» What needs to be done:
The lines to retype are the one with "[Toggle left rail] (63, 18)" and all that follow it to the end of the entries below; copy them exactly and nothing else.

─── Data extract ───

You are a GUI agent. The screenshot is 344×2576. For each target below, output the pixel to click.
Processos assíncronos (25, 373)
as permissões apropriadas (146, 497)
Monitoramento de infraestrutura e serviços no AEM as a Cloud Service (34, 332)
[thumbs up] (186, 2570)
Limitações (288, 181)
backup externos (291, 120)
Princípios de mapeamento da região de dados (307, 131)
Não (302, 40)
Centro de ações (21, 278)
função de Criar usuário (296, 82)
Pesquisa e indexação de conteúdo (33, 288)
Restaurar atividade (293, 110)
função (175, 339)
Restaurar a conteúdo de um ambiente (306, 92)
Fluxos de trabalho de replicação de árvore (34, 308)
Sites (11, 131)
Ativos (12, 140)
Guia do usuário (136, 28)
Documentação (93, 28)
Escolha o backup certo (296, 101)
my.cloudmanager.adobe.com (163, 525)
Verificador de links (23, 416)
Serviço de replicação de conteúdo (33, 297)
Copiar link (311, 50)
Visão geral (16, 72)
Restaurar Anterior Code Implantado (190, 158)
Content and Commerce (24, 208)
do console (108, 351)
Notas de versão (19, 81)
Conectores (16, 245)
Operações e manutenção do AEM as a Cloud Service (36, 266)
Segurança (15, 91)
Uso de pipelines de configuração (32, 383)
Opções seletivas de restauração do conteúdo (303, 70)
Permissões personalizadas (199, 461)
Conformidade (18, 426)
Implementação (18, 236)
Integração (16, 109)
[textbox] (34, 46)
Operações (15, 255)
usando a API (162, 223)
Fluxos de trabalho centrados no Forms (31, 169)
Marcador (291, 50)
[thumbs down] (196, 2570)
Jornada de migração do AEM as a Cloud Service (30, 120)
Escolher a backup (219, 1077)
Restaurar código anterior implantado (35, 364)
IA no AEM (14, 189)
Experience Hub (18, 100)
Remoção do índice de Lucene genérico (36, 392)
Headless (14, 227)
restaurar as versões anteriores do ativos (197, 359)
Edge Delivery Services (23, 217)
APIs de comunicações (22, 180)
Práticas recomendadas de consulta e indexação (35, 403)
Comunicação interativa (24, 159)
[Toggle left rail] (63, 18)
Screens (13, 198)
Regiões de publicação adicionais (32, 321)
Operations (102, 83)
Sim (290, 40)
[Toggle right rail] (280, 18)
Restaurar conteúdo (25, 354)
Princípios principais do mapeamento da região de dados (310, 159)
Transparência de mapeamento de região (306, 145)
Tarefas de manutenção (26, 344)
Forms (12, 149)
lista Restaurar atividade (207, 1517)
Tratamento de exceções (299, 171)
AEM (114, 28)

───

» Exercise output:
[Toggle left rail] (63, 18)
Screens (13, 198)
Regiões de publicação adicionais (32, 321)
Operations (102, 83)
Sim (290, 40)
[Toggle right rail] (280, 18)
Restaurar conteúdo (25, 354)
Princípios principais do mapeamento da região de dados (310, 159)
Transparência de mapeamento de região (306, 145)
Tarefas de manutenção (26, 344)
Forms (12, 149)
lista Restaurar atividade (207, 1517)
Tratamento de exceções (299, 171)
AEM (114, 28)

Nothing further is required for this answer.